- **Given information**
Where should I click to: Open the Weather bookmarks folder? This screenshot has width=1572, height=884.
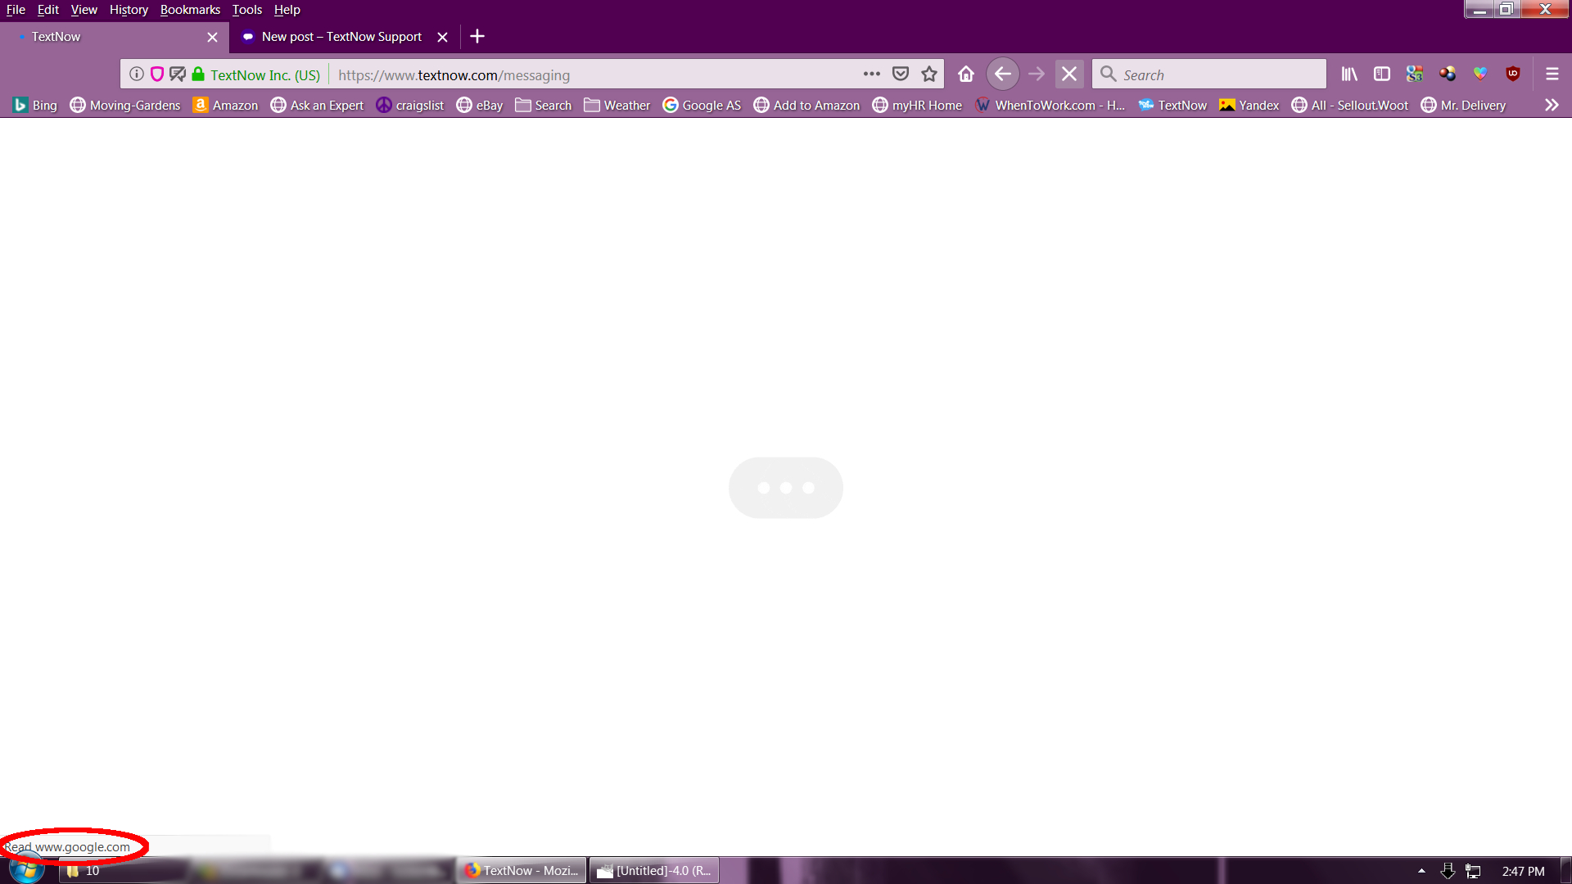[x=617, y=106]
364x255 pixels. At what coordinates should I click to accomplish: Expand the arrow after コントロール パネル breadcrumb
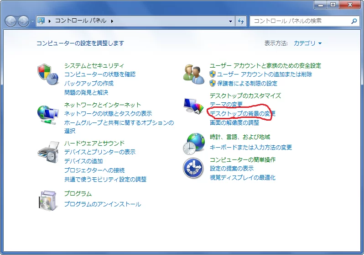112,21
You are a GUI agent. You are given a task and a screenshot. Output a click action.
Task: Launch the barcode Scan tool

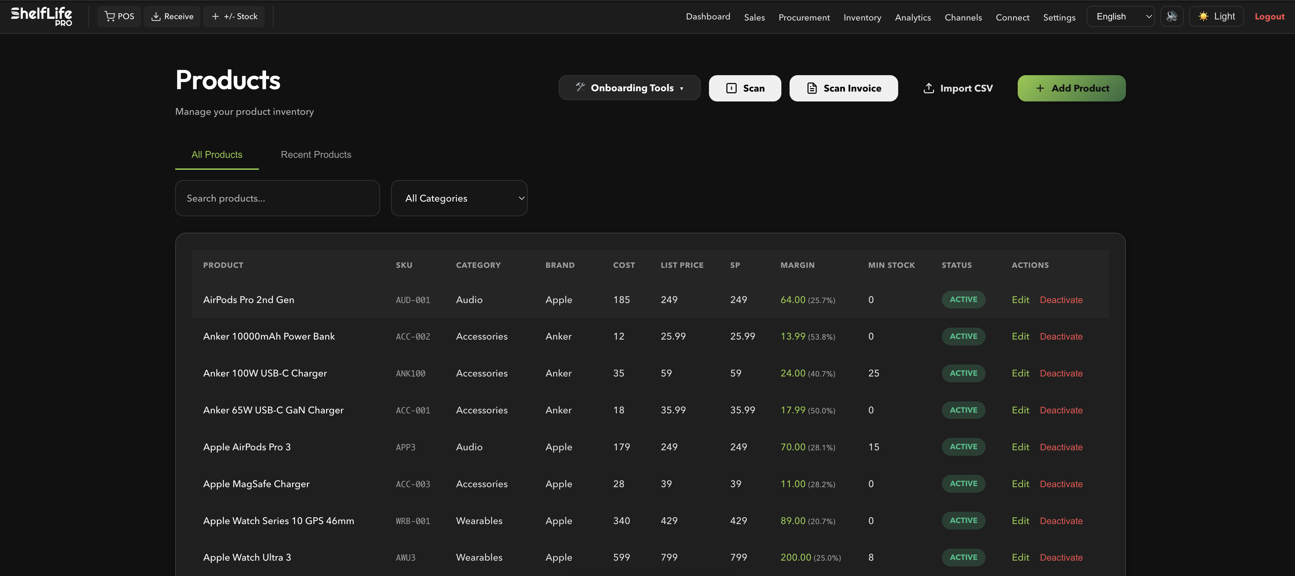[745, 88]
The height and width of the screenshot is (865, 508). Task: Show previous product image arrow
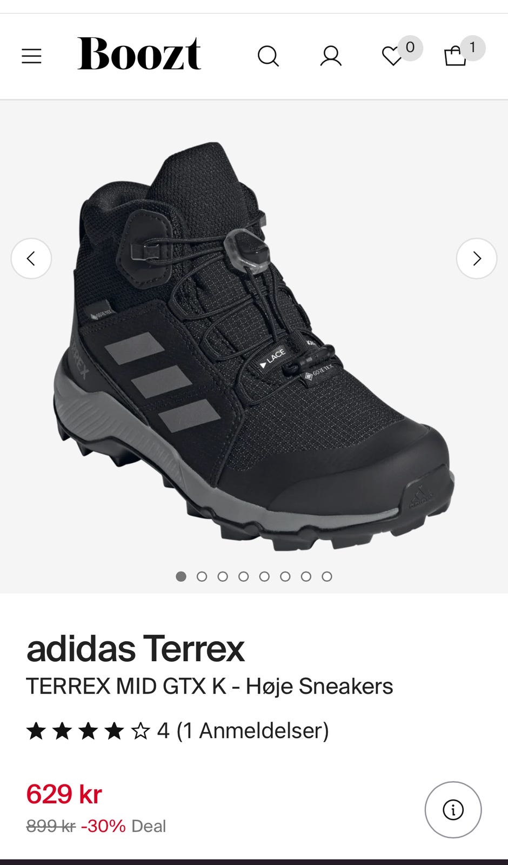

- **What you are asked to do**
Rescale the data above by repeating every line, requests included, with each click coordinate in the answers multiplied by 1.5 and rounded to a whole number, halves rounding up. Keep the numbers in the requests unchanged, and leave the pictures out.

- **Finished answer**
Where should I click to: Open the Weather bookmarks folder? This screenshot has width=1572, height=884.
[x=926, y=159]
364x255 pixels. At what coordinates should I click to accomplish: Expand the arrow after コントロール パネル breadcrumb
168,32
You are a GUI agent. You are given a task and a screenshot. Output a click action.
Task: Launch the barcode Scan tool

[1118, 132]
The height and width of the screenshot is (865, 508). Task: Show previous product image arrow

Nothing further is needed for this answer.